И верно, их было пятеро, этих петухов, а больше я ничего и не видал с другого берега реки, когда мы под обстрелом пушек Кобершанца, маленькой и злой крепостушки, пытались четыре года назад изучать рижские набережные укрепления. Оттуда государь повел нас к Митаве, где и взяли мы митавский замок со всей артиллерией и пороховым запасом. Да что Митава – был я и под Валмером, и под Бауском, всю Лифляндию и Курляндию прошел.

– Петру Алексеевичу сие проклятое место покоя не дает…

Эту историю мы все знали. Не больно гостеприимно встретила Рига государя, когда он двенадцать лет назад ехал в Европу через Лифляндию при посольстве Лефорта, Головина и Возницына. Рижский тогдашний губернатор Дальберг, хоть и встретил, как водится, с честью, но квартиры отвел лишь в предместье, провиантом почитай что не снабдил, сами у купчишек втридорога брали, и строгий караул приставил. К Цитадели, понятное дело, близко не подпустил. Однажды часовые чуть было не подстрелили подошедшего чересчур близко к бастиону Петра Алексеевича. Посольство сидело в городе, дожидаясь удобной переправы время было весеннее.

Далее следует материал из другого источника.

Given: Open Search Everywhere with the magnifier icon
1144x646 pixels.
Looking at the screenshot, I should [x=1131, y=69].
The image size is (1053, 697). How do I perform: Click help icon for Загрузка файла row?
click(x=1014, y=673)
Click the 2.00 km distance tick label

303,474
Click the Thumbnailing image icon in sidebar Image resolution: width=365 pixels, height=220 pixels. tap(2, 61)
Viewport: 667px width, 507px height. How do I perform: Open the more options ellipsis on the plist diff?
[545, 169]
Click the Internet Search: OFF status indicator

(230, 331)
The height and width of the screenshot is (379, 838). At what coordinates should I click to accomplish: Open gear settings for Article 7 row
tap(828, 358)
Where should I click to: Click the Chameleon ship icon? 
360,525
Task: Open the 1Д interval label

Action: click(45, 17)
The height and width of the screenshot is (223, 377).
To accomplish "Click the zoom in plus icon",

А кончилось это сидение тем, что шведы сообразили, какого гостя послала им фортуна, и, как говорят, решили его в Риге задержать. Государь, проведав, ночью, в ледоход, переправился через реку на рыбачьем баркасе с самыми верными и уже в Курляндии, в Митаве, дождался своего посольства.

– Теперь Рига зело хорошо укреплена, – продолжал Борис Петрович ровным голосом, не вставая. – Когда посольство оттуда удирало, Дальберг только строил новые бастионы да валы. Умнейший и дальновидный был мужик, больше такого хозяина у шведов в Риге не было и не будет. Ну, город нынче – не подступись! Говорят, в Европе – одна из лучших крепостей. Разумеешь?